Zehntklässler aus Marienberg sind mit Geschehnissen aus der DDR konfrontiert worden. Die Ergebnisse fließen nicht nur in den Unterricht ein.

Marienberg.

Zehntklässler des Marienberger Gymnasiums und der Trebra-Oberschule haben am Donnerstag einen besonderen Projekttag erlebt. Anlässlich des 30. Jahrestages der friedlichen Revolution wurde die Zeit der politischen Wende von 1989 aufgearbeitet. Dazu waren unter anderem der Schriftsteller Utz Rachowski und Martin Böttger zu Gast in der Bergstadt und berichteten als Zeitzeugen.

Utz Rachowski, 1954 in Plauen geboren und wegen sogenannter staatsfeindlicher Hetze gegen die DDR zu 27 Monaten Gefängnis verurteilt, wurde 1980 aus der DDR ausgebürgert.
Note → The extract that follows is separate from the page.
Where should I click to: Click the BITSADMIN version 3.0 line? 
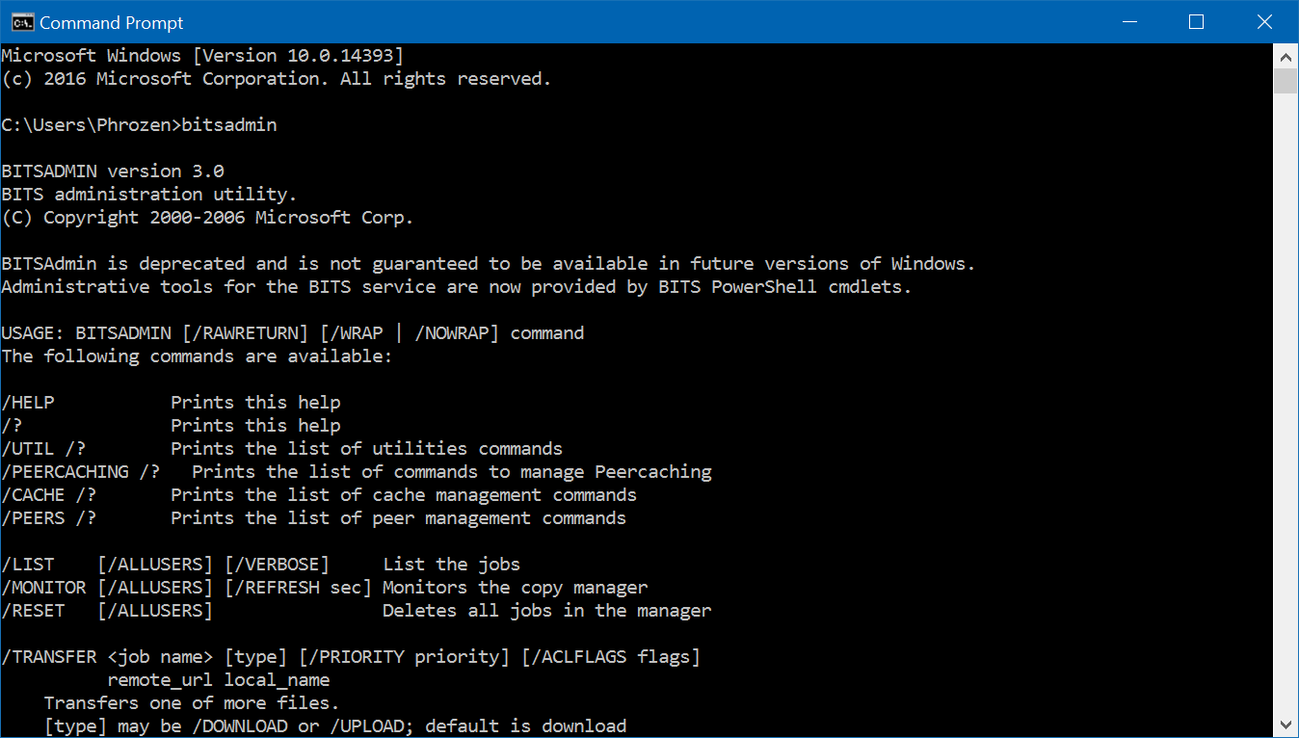[x=113, y=171]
Martin Böttger zog im August 1989 nach Zwickau, wo er das Neue Forum mit organisierte. Zuvor lebte er in Berlin und war dort in der Opposition aktiv. Von 2001 bis 2010 war er Leiter der Chemnitzer Außenstelle der Bundesbeauftragten für die Unterlagen des Staatssicherheitsdienstes der ehemaligen DDR.

Zunächst wurden die Schüler am Vormittag mit einem Filmbeitrag sowie einer Lesung von Utz Rachowski im Gymnasium in das Thema friedliche Revolution eingeführt. Ein Workshop am Nachmittag im Bergmagazin vertiefte verschiedene Themenschwerpunkte noch einmal. Dank konkreter Beispiele wurden die Schüler unmittelbar mit den damaligen Geschehnissen konfrontiert und vor dem Hintergrund dieser Ereignisse darin bestärkt, sich in der Gegenwart für eine freie Meinungsbildung, -äußerung und die Bewahrung demokratischer Grundwerte einzusetzen.
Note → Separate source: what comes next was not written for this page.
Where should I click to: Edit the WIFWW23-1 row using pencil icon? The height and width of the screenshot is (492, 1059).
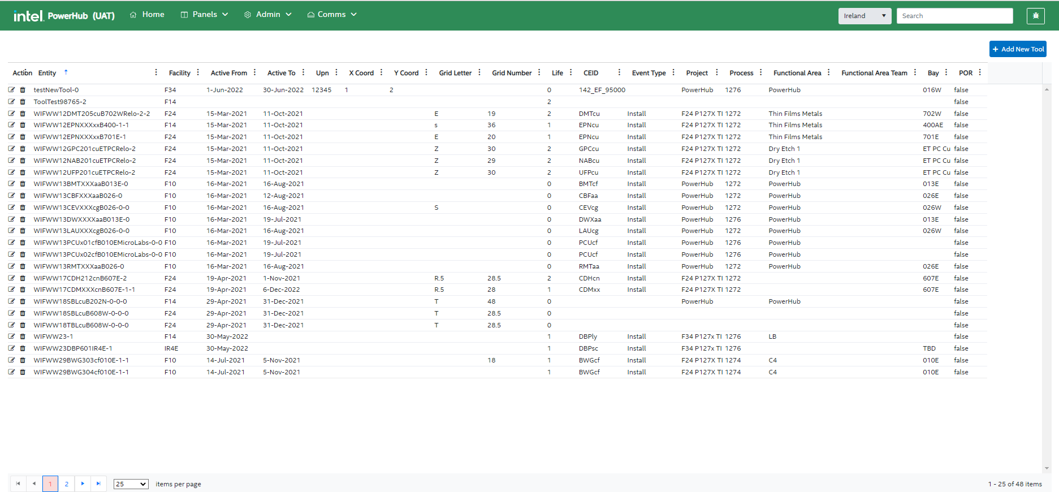click(x=11, y=336)
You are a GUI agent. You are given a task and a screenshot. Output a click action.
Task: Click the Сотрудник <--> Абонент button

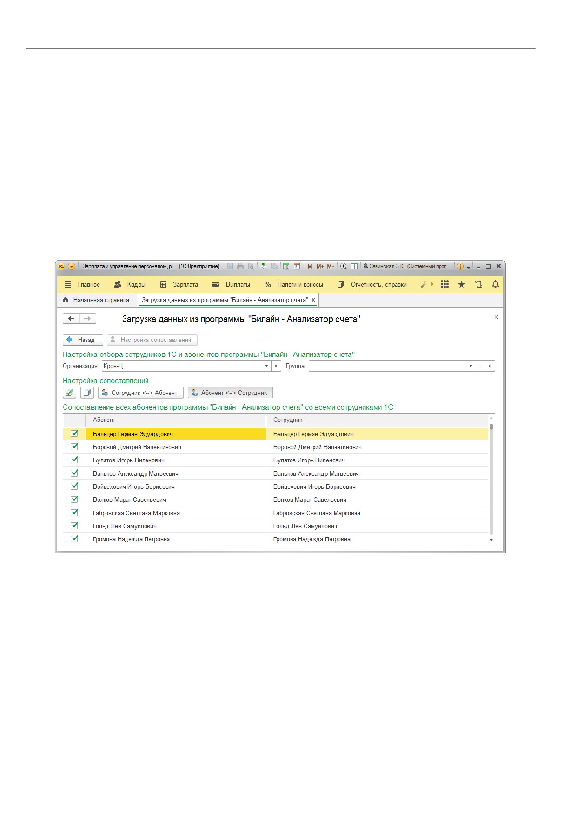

Die Ergebnisse des Projekttages mit Utz Rachowski und Martin Böttger fließen zum einen in den Geschichtsunterricht an Oberschule und Gymnasium ein. Zum anderen werden sie aber auch in der Dauerausstellung des Museums sächsisch-böhmisches Erzgebirge im Bergmagazin Verwendung finden, wo sie bestehende Ausstellungsinhalte erweitern und vervollständigen.